[Data excerpts]
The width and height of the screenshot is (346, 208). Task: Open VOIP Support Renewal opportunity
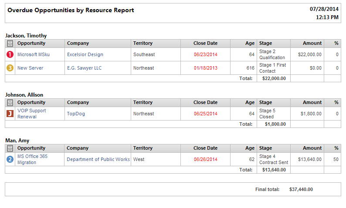point(31,114)
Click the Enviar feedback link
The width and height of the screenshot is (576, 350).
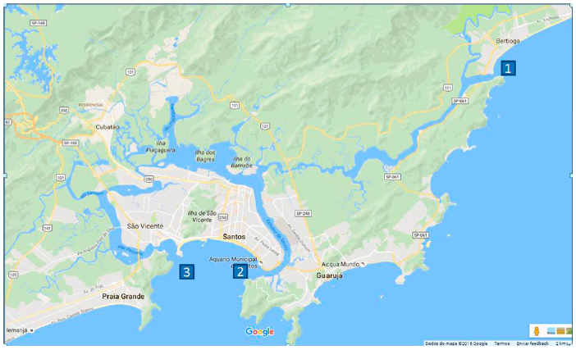(533, 343)
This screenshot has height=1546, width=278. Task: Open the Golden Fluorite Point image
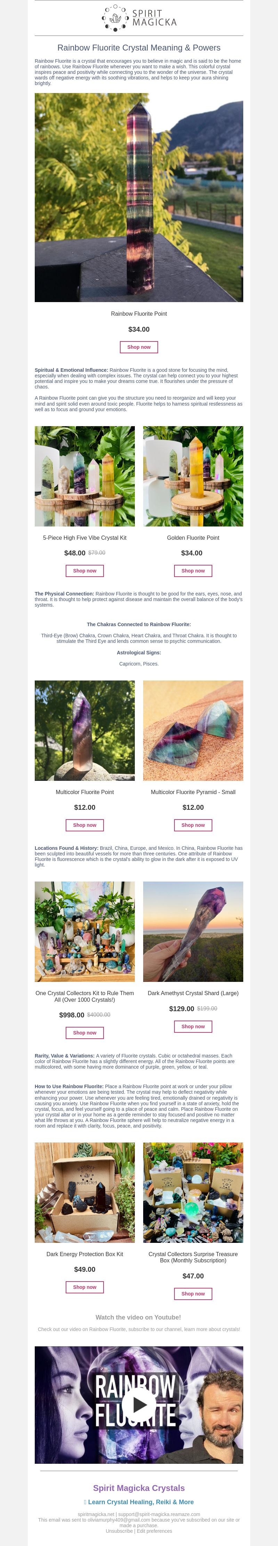pyautogui.click(x=193, y=477)
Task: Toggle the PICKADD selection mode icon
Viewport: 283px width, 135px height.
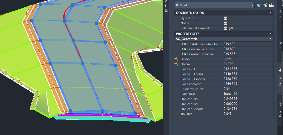Action: 259,5
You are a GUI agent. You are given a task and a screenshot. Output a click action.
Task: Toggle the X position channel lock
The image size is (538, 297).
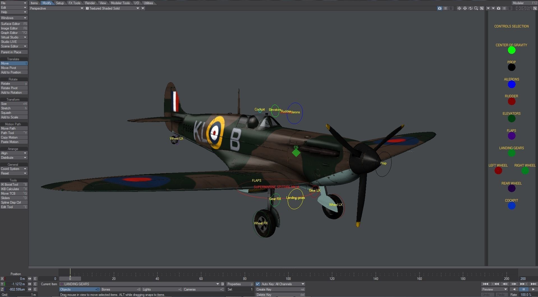pos(2,279)
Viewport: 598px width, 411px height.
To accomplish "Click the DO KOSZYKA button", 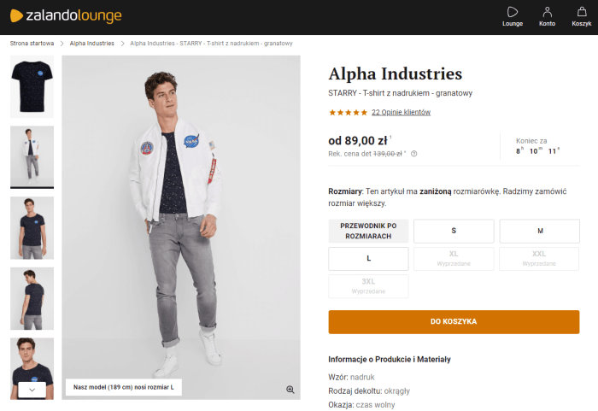I will pyautogui.click(x=454, y=322).
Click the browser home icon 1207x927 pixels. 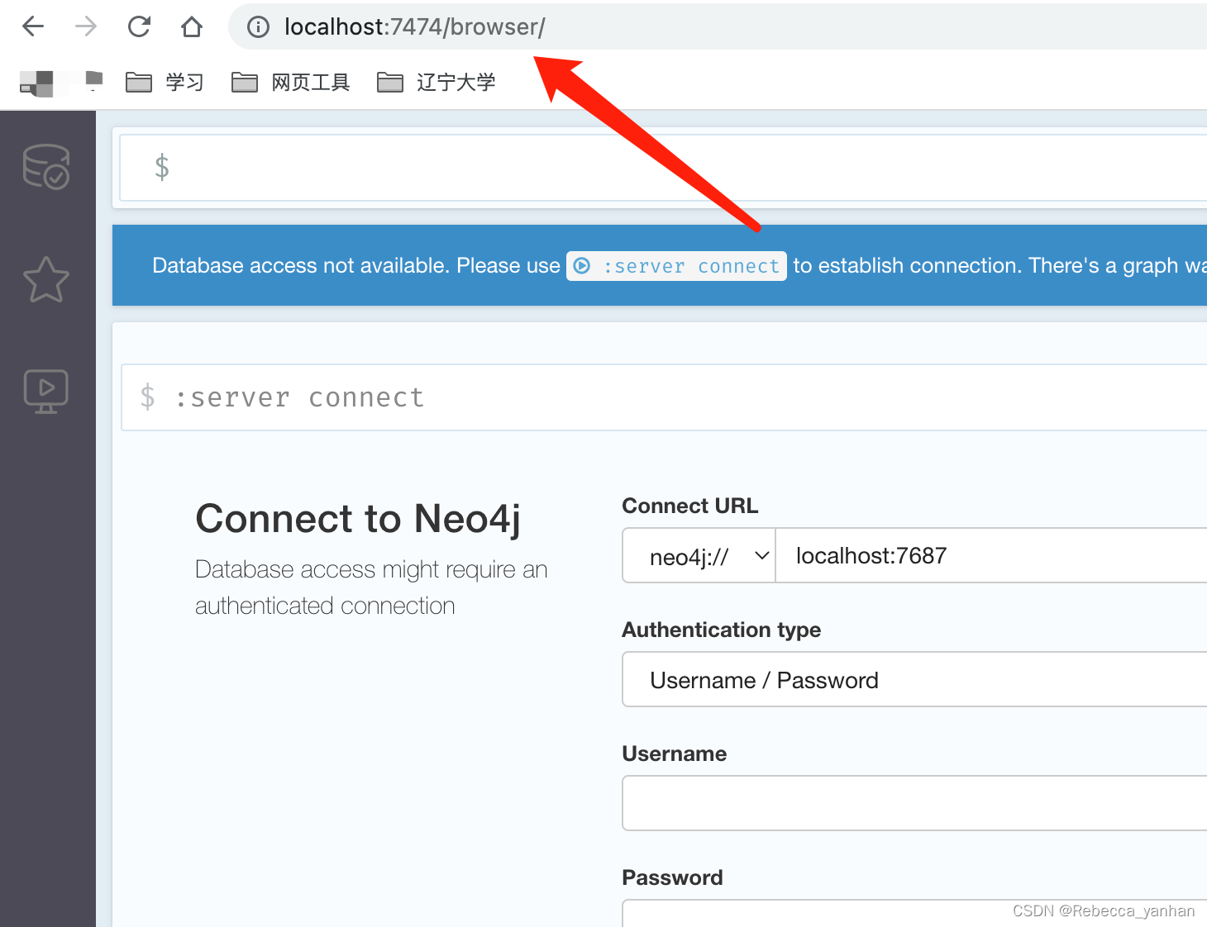pos(191,26)
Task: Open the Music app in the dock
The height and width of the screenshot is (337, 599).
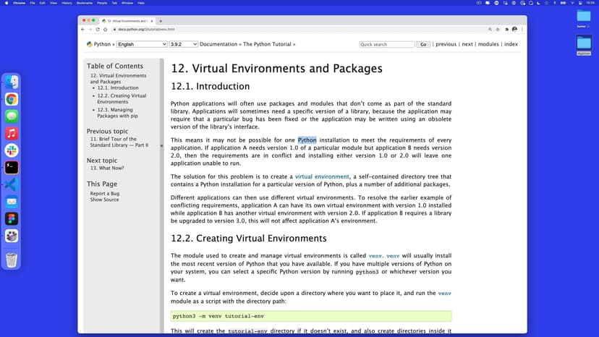Action: coord(12,133)
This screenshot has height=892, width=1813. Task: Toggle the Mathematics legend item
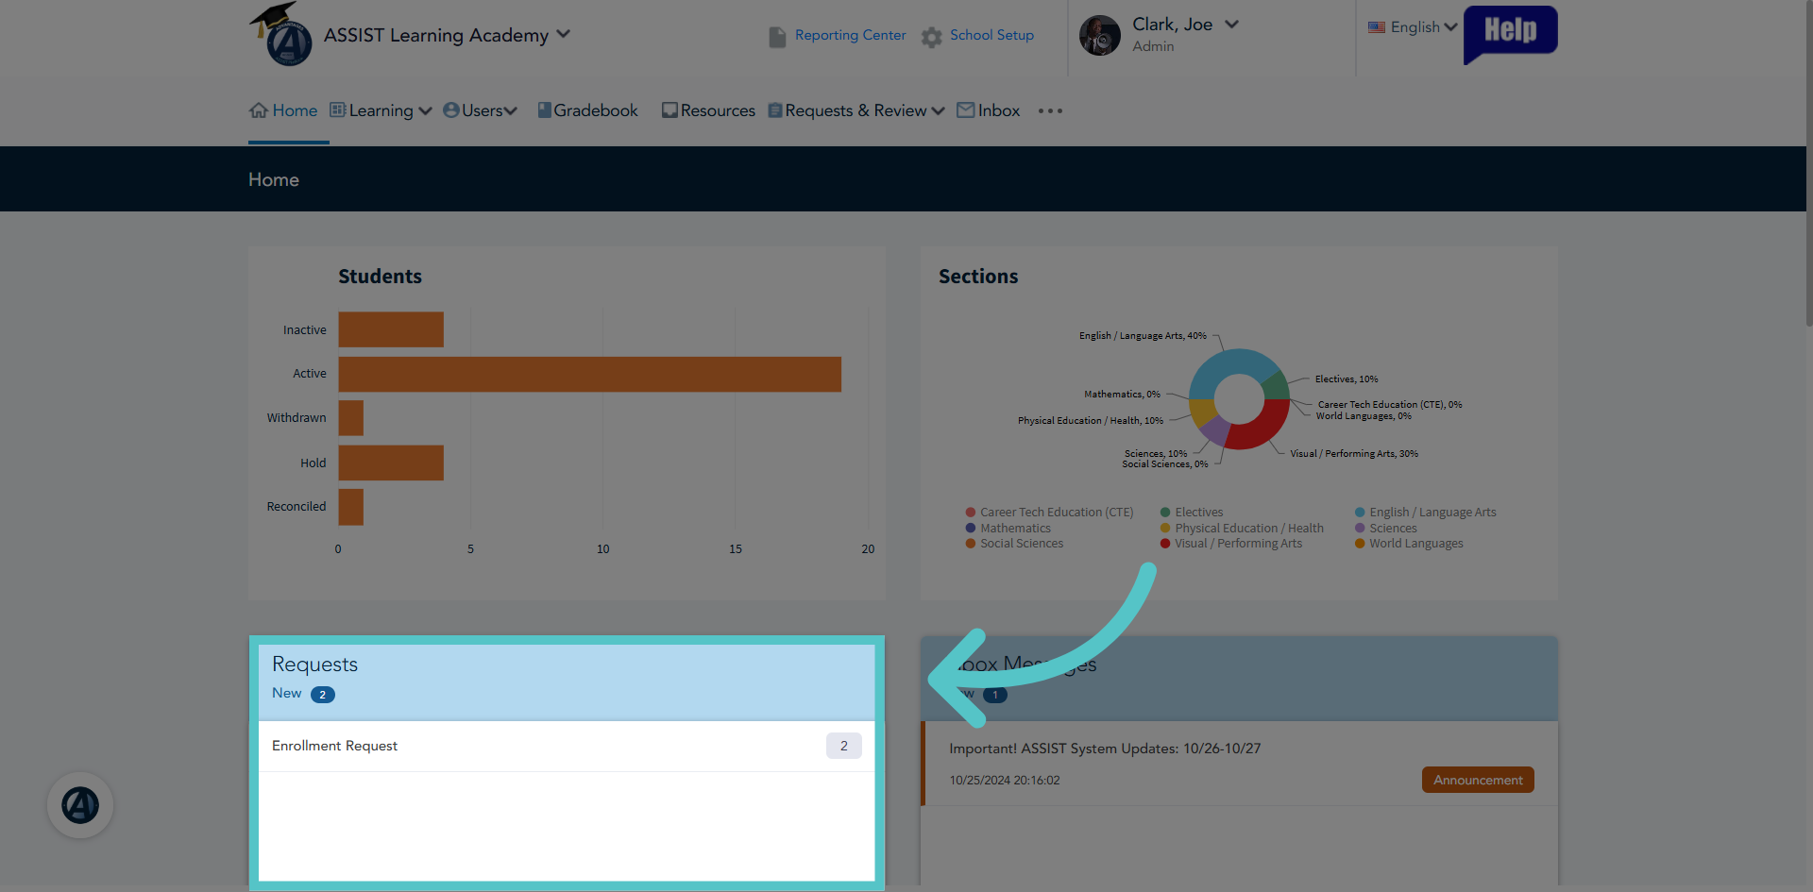(x=1008, y=529)
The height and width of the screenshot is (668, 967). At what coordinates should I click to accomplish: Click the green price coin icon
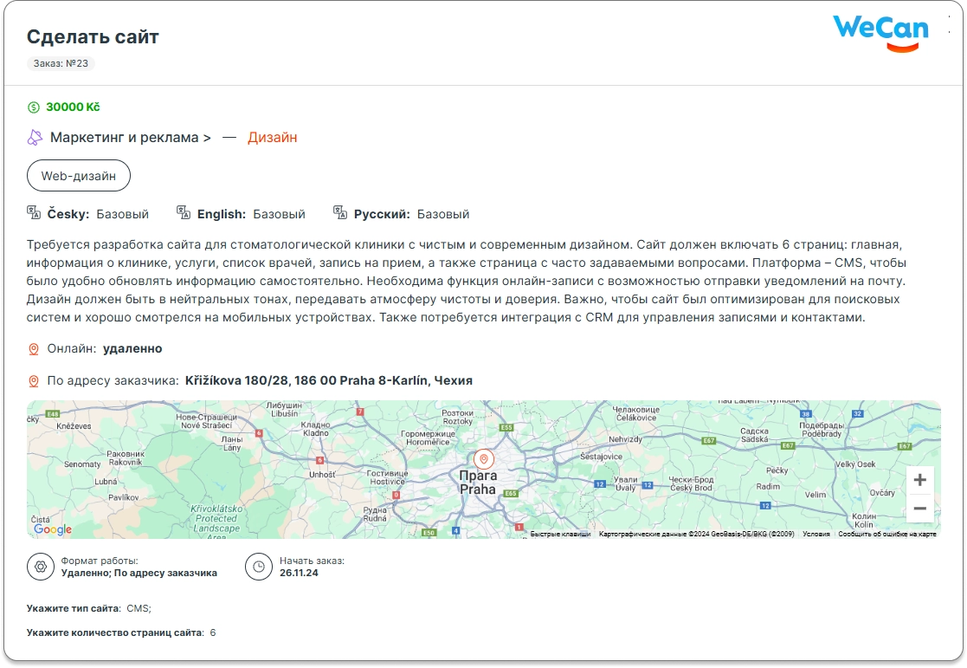point(34,107)
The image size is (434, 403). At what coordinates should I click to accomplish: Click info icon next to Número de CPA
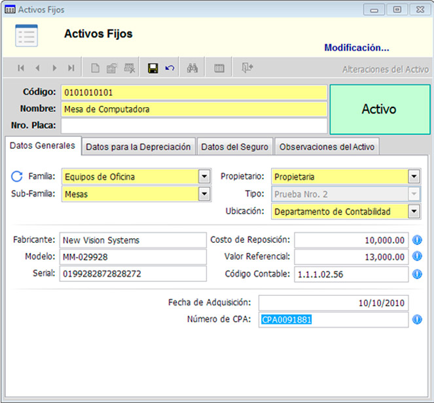point(418,320)
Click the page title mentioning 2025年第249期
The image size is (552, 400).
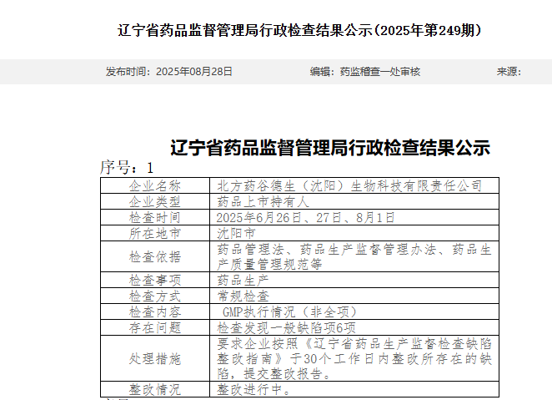point(299,31)
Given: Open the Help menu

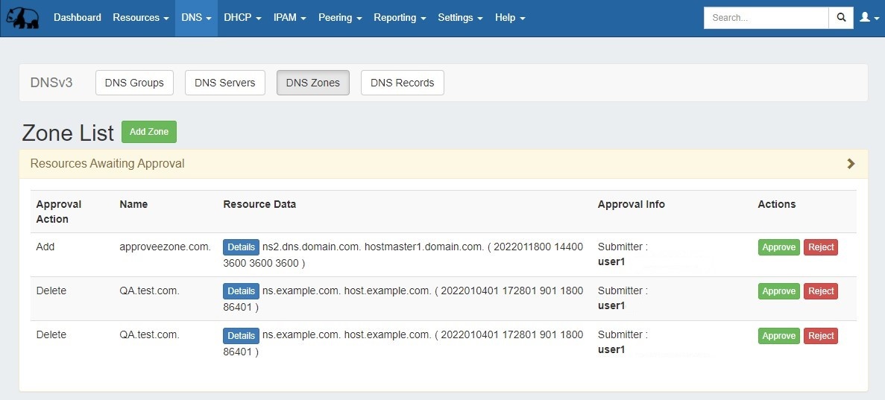Looking at the screenshot, I should pos(510,18).
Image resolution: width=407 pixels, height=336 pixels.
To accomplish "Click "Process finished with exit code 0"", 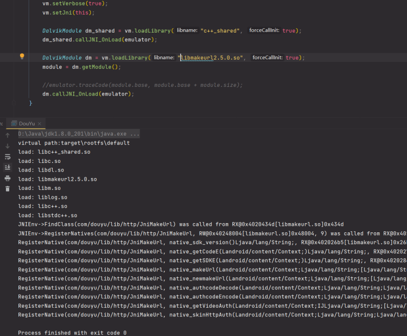I will [x=72, y=333].
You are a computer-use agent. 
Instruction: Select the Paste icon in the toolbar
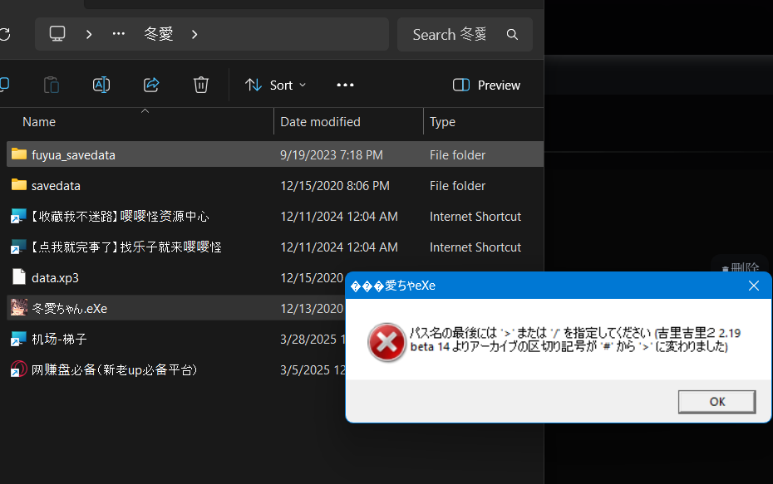tap(51, 85)
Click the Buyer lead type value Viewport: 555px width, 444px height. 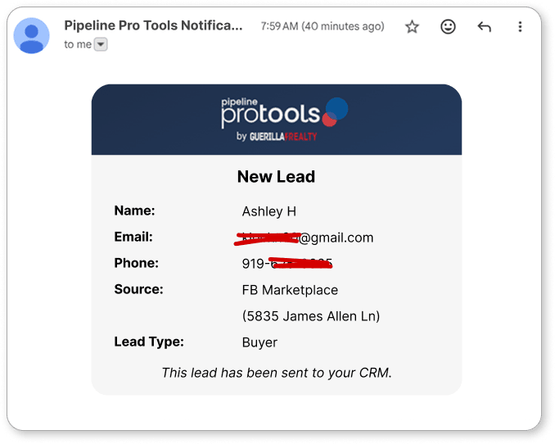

**PROBLEM TO WORK ON:**
Restate the lines of the records exactly, starting at the first and stopping after the line with "Task: Toggle the X position channel lock". Leave out any picture.

**EXERCISE RESPONSE:**
The width and height of the screenshot is (346, 208). Task: Open VOIP Support Renewal opportunity
point(31,114)
Click the Enviar feedback link
The width and height of the screenshot is (576, 350).
(533, 343)
This screenshot has height=1546, width=278. Task: Open the Golden Fluorite Point image
pyautogui.click(x=193, y=477)
Task: Toggle the PICKADD selection mode icon
Viewport: 283px width, 135px height.
Action: 259,5
You are a GUI agent. You are given a task and a screenshot. Output a click action.
Task: Toggle the X position channel lock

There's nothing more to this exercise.